* _PROVIDED ENTRIES_
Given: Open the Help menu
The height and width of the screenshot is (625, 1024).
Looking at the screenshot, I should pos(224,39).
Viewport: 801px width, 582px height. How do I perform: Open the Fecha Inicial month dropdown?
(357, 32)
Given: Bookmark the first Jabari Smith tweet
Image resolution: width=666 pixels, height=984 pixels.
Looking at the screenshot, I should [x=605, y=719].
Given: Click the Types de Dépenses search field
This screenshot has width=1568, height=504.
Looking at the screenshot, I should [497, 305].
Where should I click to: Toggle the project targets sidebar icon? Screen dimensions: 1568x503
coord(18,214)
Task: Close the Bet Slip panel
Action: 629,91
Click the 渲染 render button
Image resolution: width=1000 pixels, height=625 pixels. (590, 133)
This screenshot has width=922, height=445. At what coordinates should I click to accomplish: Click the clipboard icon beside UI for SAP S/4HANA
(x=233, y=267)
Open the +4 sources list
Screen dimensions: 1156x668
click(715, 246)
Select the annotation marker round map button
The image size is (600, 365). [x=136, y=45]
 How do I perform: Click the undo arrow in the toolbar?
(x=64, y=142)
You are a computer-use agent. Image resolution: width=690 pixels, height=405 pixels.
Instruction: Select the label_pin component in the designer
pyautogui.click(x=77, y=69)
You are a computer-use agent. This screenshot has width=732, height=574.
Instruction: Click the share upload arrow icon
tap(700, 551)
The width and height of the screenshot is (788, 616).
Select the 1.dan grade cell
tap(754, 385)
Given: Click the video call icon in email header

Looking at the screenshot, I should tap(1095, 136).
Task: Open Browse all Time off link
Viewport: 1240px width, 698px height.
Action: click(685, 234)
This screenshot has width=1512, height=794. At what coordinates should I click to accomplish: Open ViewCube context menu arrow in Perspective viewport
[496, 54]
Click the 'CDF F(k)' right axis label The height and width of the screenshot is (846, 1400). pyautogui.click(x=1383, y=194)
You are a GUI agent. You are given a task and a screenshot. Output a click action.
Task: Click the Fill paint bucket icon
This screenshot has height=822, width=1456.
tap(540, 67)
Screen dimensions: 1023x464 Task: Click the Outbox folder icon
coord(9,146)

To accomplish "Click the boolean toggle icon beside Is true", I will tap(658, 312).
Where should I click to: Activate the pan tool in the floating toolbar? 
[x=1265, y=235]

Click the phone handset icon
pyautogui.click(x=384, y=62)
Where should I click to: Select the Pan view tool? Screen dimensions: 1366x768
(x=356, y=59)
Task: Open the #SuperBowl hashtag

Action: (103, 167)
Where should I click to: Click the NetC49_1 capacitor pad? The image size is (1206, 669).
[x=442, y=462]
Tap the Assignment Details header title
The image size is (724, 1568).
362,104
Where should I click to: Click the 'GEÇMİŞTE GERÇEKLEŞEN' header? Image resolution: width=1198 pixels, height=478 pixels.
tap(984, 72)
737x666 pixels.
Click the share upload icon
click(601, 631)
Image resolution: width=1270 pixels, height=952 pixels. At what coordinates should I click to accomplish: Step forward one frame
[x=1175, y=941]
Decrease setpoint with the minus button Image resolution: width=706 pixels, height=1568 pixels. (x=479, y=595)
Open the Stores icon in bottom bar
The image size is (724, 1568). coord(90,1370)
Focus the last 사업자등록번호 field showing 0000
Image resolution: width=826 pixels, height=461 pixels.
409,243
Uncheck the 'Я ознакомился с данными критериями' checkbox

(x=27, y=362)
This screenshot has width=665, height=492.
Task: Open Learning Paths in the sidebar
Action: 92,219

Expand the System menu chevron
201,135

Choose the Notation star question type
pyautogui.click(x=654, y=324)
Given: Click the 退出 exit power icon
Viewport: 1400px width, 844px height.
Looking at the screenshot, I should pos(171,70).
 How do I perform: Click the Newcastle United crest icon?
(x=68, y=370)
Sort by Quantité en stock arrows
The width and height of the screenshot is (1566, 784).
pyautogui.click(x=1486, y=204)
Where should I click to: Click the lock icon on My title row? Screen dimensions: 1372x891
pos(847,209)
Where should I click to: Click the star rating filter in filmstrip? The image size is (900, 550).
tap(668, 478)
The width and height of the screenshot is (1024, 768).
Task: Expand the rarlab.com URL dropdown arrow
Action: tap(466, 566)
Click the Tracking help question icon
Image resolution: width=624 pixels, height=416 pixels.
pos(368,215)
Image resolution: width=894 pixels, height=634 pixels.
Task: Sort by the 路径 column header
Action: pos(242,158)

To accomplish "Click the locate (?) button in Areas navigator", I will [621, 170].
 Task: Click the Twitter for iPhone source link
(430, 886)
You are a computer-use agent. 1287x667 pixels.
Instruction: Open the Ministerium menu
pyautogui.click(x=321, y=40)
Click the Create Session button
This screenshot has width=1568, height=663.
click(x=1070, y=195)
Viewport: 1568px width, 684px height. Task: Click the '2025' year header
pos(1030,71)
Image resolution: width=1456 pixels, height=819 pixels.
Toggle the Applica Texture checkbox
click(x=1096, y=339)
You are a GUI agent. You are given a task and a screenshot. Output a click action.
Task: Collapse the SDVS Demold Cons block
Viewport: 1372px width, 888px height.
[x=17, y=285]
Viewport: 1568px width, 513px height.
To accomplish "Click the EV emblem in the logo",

* _BRIEF_
Rewrite all of the entries above as a JSON list of strings, with one string per line and blank lines omitted.

* _OUTPUT OF THE EXERCISE_
[
  "Given: Open the Help menu",
  "The height and width of the screenshot is (625, 1024).",
  "Looking at the screenshot, I should pos(224,39).",
  "Viewport: 801px width, 582px height. How do I perform: Open the Fecha Inicial month dropdown?",
  "(357, 32)",
  "Given: Bookmark the first Jabari Smith tweet",
  "Image resolution: width=666 pixels, height=984 pixels.",
  "Looking at the screenshot, I should [x=605, y=719].",
  "Given: Click the Types de Dépenses search field",
  "This screenshot has width=1568, height=504.",
  "Looking at the screenshot, I should [497, 305].",
  "Where should I click to: Toggle the project targets sidebar icon? Screen dimensions: 1568x503",
  "coord(18,214)",
  "Task: Close the Bet Slip panel",
  "Action: 629,91",
  "Click the 渲染 render button",
  "Image resolution: width=1000 pixels, height=625 pixels. (590, 133)",
  "This screenshot has width=922, height=445. At what coordinates should I click to accomplish: Click the clipboard icon beside UI for SAP S/4HANA",
  "(x=233, y=267)",
  "Open the +4 sources list",
  "Screen dimensions: 1156x668",
  "click(715, 246)",
  "Select the annotation marker round map button",
  "The image size is (600, 365). [x=136, y=45]",
  " How do I perform: Click the undo arrow in the toolbar?",
  "(x=64, y=142)",
  "You are a computer-use agent. Image resolution: width=690 pixels, height=405 pixels.",
  "Instruction: Select the label_pin component in the designer",
  "pyautogui.click(x=77, y=69)",
  "You are a computer-use agent. This screenshot has width=732, height=574.",
  "Instruction: Click the share upload arrow icon",
  "tap(700, 551)",
  "The width and height of the screenshot is (788, 616).",
  "Select the 1.dan grade cell",
  "tap(754, 385)",
  "Given: Click the video call icon in email header",
  "Looking at the screenshot, I should tap(1095, 136).",
  "Task: Open Browse all Time off link",
  "Viewport: 1240px width, 698px height.",
  "Action: click(685, 234)",
  "This screenshot has width=1512, height=794. At what coordinates should I click to accomplish: Open ViewCube context menu arrow in Perspective viewport",
  "[496, 54]",
  "Click the 'CDF F(k)' right axis label The height and width of the screenshot is (846, 1400). pyautogui.click(x=1383, y=194)",
  "You are a GUI agent. You are given a task and a screenshot. Output a click action.",
  "Task: Click the Fill paint bucket icon",
  "This screenshot has height=822, width=1456.",
  "tap(540, 67)",
  "Screen dimensions: 1023x464 Task: Click the Outbox folder icon",
  "coord(9,146)",
  "To accomplish \"Click the boolean toggle icon beside Is true\", I will tap(658, 312).",
  "Where should I click to: Activate the pan tool in the floating toolbar? ",
  "[x=1265, y=235]",
  "Click the phone handset icon",
  "pyautogui.click(x=384, y=62)",
  "Where should I click to: Select the Pan view tool? Screen dimensions: 1366x768",
  "(x=356, y=59)",
  "Task: Open the #SuperBowl hashtag",
  "Action: (103, 167)",
  "Where should I click to: Click the NetC49_1 capacitor pad? The image size is (1206, 669).",
  "[x=442, y=462]",
  "Tap the Assignment Details header title",
  "The image size is (724, 1568).",
  "362,104",
  "Where should I click to: Click the 'GEÇMİŞTE GERÇEKLEŞEN' header? Image resolution: width=1198 pixels, height=478 pixels.",
  "tap(984, 72)",
  "737x666 pixels.",
  "Click the share upload icon",
  "click(601, 631)",
  "Image resolution: width=1270 pixels, height=952 pixels. At what coordinates should I click to accomplish: Step forward one frame",
  "[x=1175, y=941]",
  "Decrease setpoint with the minus button Image resolution: width=706 pixels, height=1568 pixels. (x=479, y=595)",
  "Open the Stores icon in bottom bar",
  "The image size is (724, 1568). coord(90,1370)",
  "Focus the last 사업자등록번호 field showing 0000",
  "Image resolution: width=826 pixels, height=461 pixels.",
  "409,243",
  "Uncheck the 'Я ознакомился с данными критериями' checkbox",
  "(x=27, y=362)",
  "This screenshot has width=665, height=492.",
  "Task: Open Learning Paths in the sidebar",
  "Action: 92,219",
  "Expand the System menu chevron",
  "201,135",
  "Choose the Notation star question type",
  "pyautogui.click(x=654, y=324)",
  "Given: Click the 退出 exit power icon",
  "Viewport: 1400px width, 844px height.",
  "Looking at the screenshot, I should pos(171,70).",
  " How do I perform: Click the Newcastle United crest icon?",
  "(x=68, y=370)",
  "Sort by Quantité en stock arrows",
  "The width and height of the screenshot is (1566, 784).",
  "pyautogui.click(x=1486, y=204)",
  "Where should I click to: Click the lock icon on My title row? Screen dimensions: 1372x891",
  "pos(847,209)",
  "Where should I click to: Click the star rating filter in filmstrip? The image size is (900, 550).",
  "tap(668, 478)",
  "The width and height of the screenshot is (1024, 768).",
  "Task: Expand the rarlab.com URL dropdown arrow",
  "Action: tap(466, 566)",
  "Click the Tracking help question icon",
  "Image resolution: width=624 pixels, height=416 pixels.",
  "pos(368,215)",
  "Image resolution: width=894 pixels, height=634 pixels.",
  "Task: Sort by the 路径 column header",
  "Action: pos(242,158)",
  "To accomplish \"Click the locate (?) button in Areas navigator\", I will [621, 170].",
  " Task: Click the Twitter for iPhone source link",
  "(430, 886)",
  "You are a computer-use agent. 1287x667 pixels.",
  "Instruction: Open the Ministerium menu",
  "pyautogui.click(x=321, y=40)",
  "Click the Create Session button",
  "This screenshot has width=1568, height=663.",
  "click(x=1070, y=195)",
  "Viewport: 1568px width, 684px height. Task: Click the '2025' year header",
  "pos(1030,71)",
  "Image resolution: width=1456 pixels, height=819 pixels.",
  "Toggle the Applica Texture checkbox",
  "click(x=1096, y=339)",
  "You are a GUI agent. You are given a task and a screenshot. Output a click action.",
  "Task: Collapse the SDVS Demold Cons block",
  "Viewport: 1372px width, 888px height.",
  "[x=17, y=285]",
  "Viewport: 1568px width, 513px height.",
  "To accomplish \"Click the EV emblem in the logo\","
]